▸ WHAT TO WORK ON:
a) In the passage on immersion lithography, why is Intel hedging its bets?
b) From the passage on immersion lithography, write out the part that opens with the words containing "Peter J. Silverman, director" and closes with "manufacturing in 2009.".
c) Write the next part of the passage on immersion lithography, picking up after its final sentence.

== READING PASSAGE ==

Immersion lithography has been demonstrated and is the focus of active development. Its kinship to known 193-nm techniques makes it a favorite to win the technology derby. Nevertheless, there are those who believe that the approach may turn out to be all wet.

Peter J. Silverman, director of lithography capital equipment development at Intel Corp., thinks that immersion lithography will work, but he noted that the cost of the tools has been characterized as undetermined. "That's something of an understatement," he said. "No one really knows what immersion tools will cost. That's an issue."

Intel is a leading semiconductor manufacturer, and its concerns about the economic viability of 193-nm immersion are leading it to hedge its bets. As the lithography forum got under way, the company announced that it had given deep-UV illumination supplier Cymer Inc. $20 million in funding to develop an extreme-UV source with an eye toward manufacturing in 2009.

"The exotic nature of [extreme-ultraviolet] lithography makes it inherently much more costly if it ever becomes a manufacturing technology," countered Burn Lin, senior director of the micropatterning division at Taiwan Semiconductor Manufacturing Co. Ltd., a major dedicated semiconductor foundry. The only problem he foresees with 193-nm immersion will come in 2009, when the technology attempts to produce 45-nm half-pitch features. Numerical aperture and other aspects of the optics then may make the tools expensive. He predicted, however, that the numerical aperture required for the 45-nm half-pitch node will be kept at 1.3, which is below the point at which costs escalate.

===
== SOURCE DATA ==

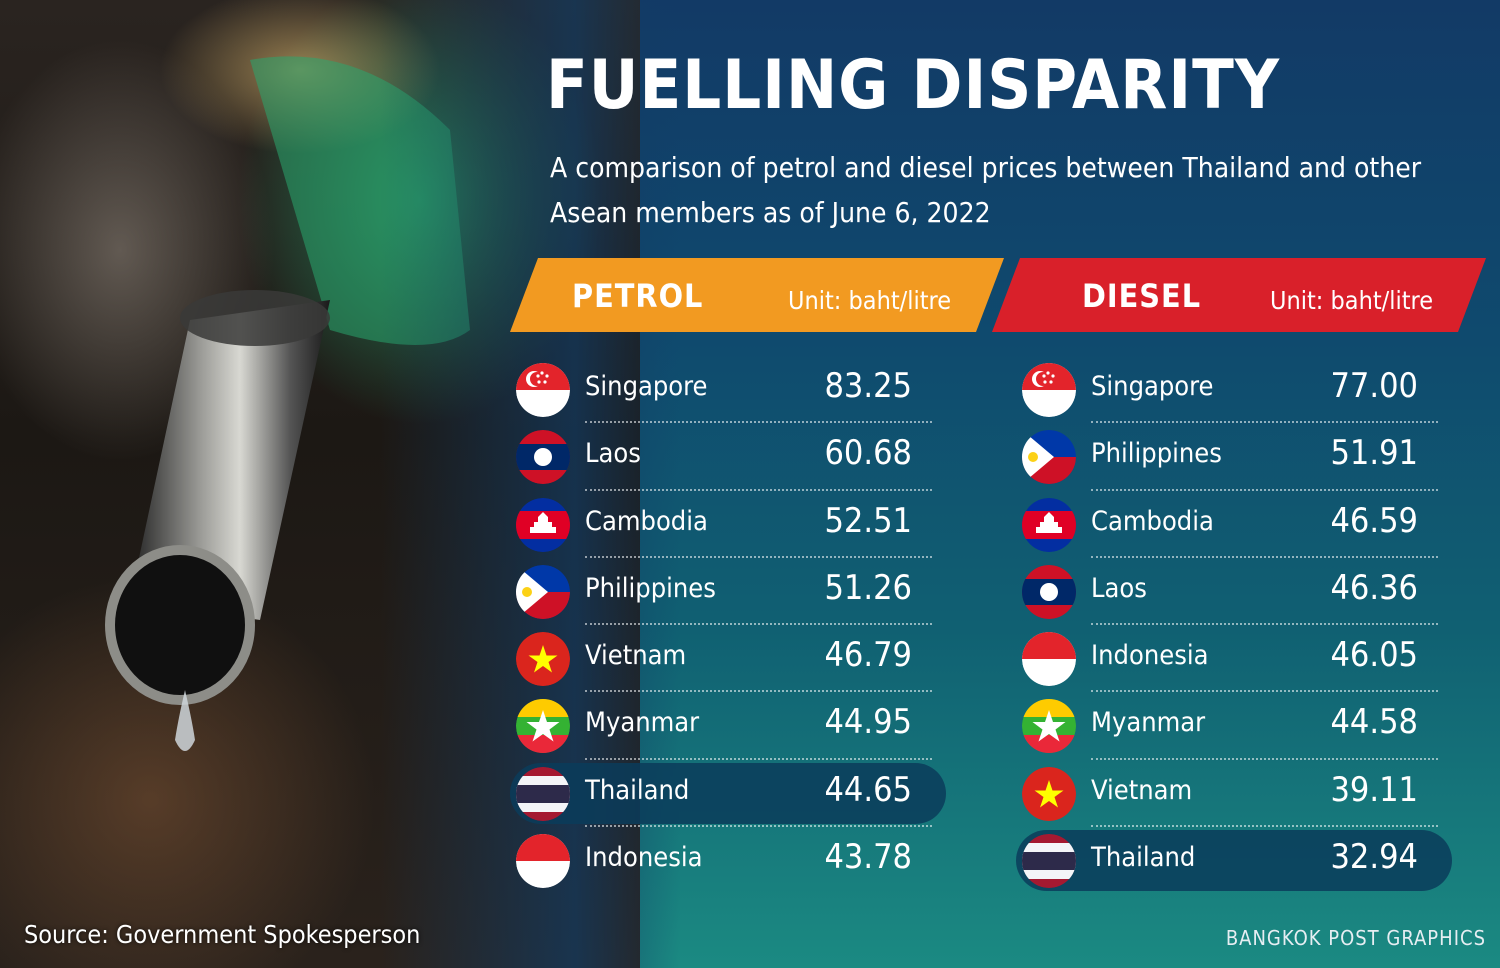 The image size is (1500, 968). I want to click on price-value: 44.58, so click(1374, 722).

===

▸ ANSWERS PROVIDED:
a) Intel is concerned about the economic viability of 193-nm immersion. Its director of lithography capital equipment development noted that no one really knows what immersion tools will cost. As a hedge, Intel gave Cymer Inc. $20 million to develop an extreme-UV source aimed at manufacturing in 2009.

b)
Peter J. Silverman, director of lithography capital equipment development at Intel Corp., thinks that immersion lithography will work, but he noted that the cost of the tools has been characterized as undetermined. "That's something of an understatement," he said. "No one really knows what immersion tools will cost. That's an issue."

Intel is a leading semiconductor manufacturer, and its concerns about the economic viability of 193-nm immersion are leading it to hedge its bets. As the lithography forum got under way, the company announced that it had given deep-UV illumination supplier Cymer Inc. $20 million in funding to develop an extreme-UV source with an eye toward manufacturing in 2009.

c)
That said, extreme-UV is making significant strides. In February, a Sematech-sponsored workshop on the process revealed progress in many areas. Vivek Bakshi, Sematech's extreme-ultraviolet source project leader, was chairman of the workshop. He said that the meeting gave the participants many reasons to be optimistic about the potential of the technology for high-volume manufacturing.

Published: April 2004
Glossary
ultraviolet
That invisible region of the spectrum just beyond the violet end of the visible region. Wavelengths range from 1 to 400 nm.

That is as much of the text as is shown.